There are different aspects to this. The first thing that can make this work move forward is to have more data about different drug classes. So here we’ve shown generalization from anti-CD20 antibodies to laquinimod. But to really understand how the predictors from one class generalize to another class, we need many different class medications, even also medications that are thought to be more immune modulatory, versus medications that are more targeting neurodegenerative mechanisms. To see if the predictors learned on the immune modulatory class could generalize to the neurodegenerative targets.
And this is ongoing work to collect data that can answer this question. The other aspect here that we’re working on in terms of trying to increase the dataset size, because we had a large dataset in the world of progressive MS. We had over a thousand patients, but in the world of deep learning where these are very, very complex models with a lot of parameters, you need a lot of data to learn these models. And in an attempt to increase data, we make use of the relapsing-remitting data that is much more widely available. There’s many more clinical trials that were run on the relapsing-remitting MS category than in the progressive MS subtypes.

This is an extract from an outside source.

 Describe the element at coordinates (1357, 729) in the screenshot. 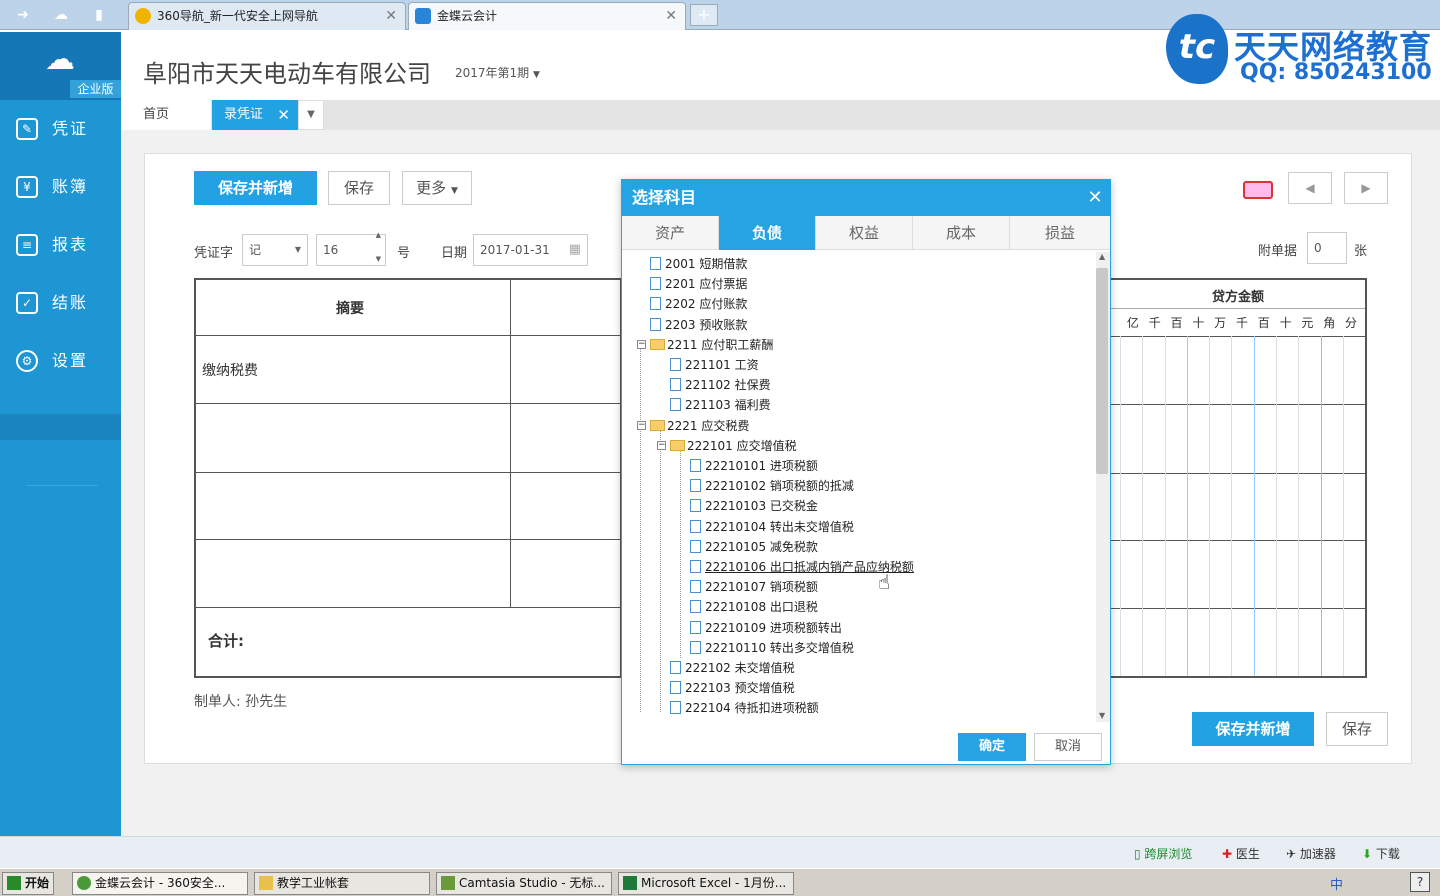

We can actually make use of that data through a process that’s called transfer learning. Which means that we can learn the parameters initially on the larger data set composed of the relapsing-remitting MS patients. And hope that these parameters, these predictors will transfer to the progressive MS task, which is then used for fine tuning. So we learn a more robust model on a larger data set in a related task, and then transfer what we’ve learned to a harder task, with less data. And we hope that this will improve the robustness and the performance of our neural network. And that’s something that we’re working on right now.
The other aspect that we’re working on is to use the images themselves, the MRI sequences to learn from. So in this initial study, we’ve focused on readily available MRI metrics that are extracted from automatic segmentation, T2 lesion volume, GAD count, normalized brain volume. But these are human-defined in some ways, and are not necessarily the most predictive features in the images. There might be more subtle predictors, more complex interactions between different parts of the brain MRI that might be more predictive of treatment response.

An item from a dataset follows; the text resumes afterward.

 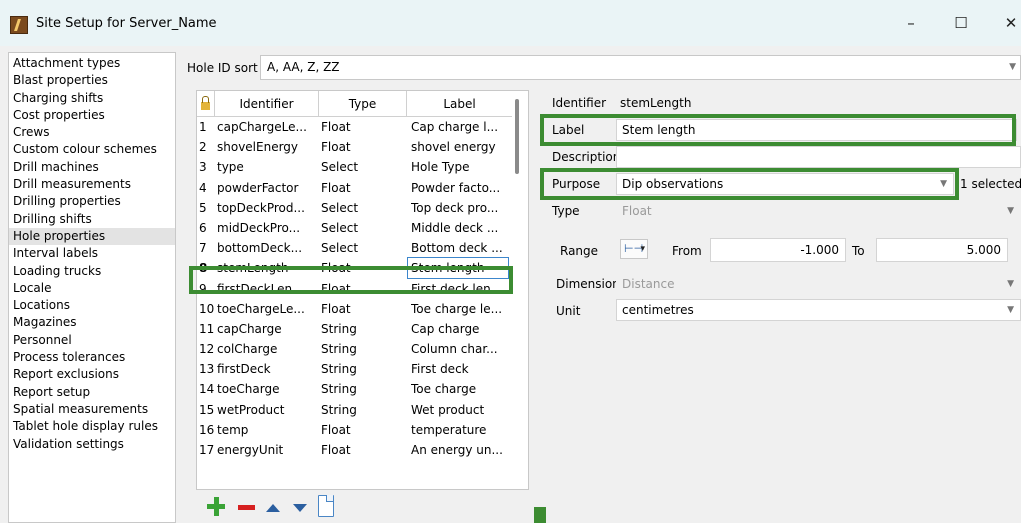 What do you see at coordinates (363, 104) in the screenshot?
I see `column-header-type: Type` at bounding box center [363, 104].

So using these sequences, the voxel level data itself as an input to the network is something that we hope will increase performance. And to do this, we extend our neural network to include a convolutional neural network at its input, which processes the images in a data-driven fashion to learn predictors of response automatically in what we call an end-to-end approach. We’ve shown this improves performance and related task in treatment response in relapsing-remitting MS recently. And we’re trying to extend this to the progressive MS task that I’m going to talk about at the AAN.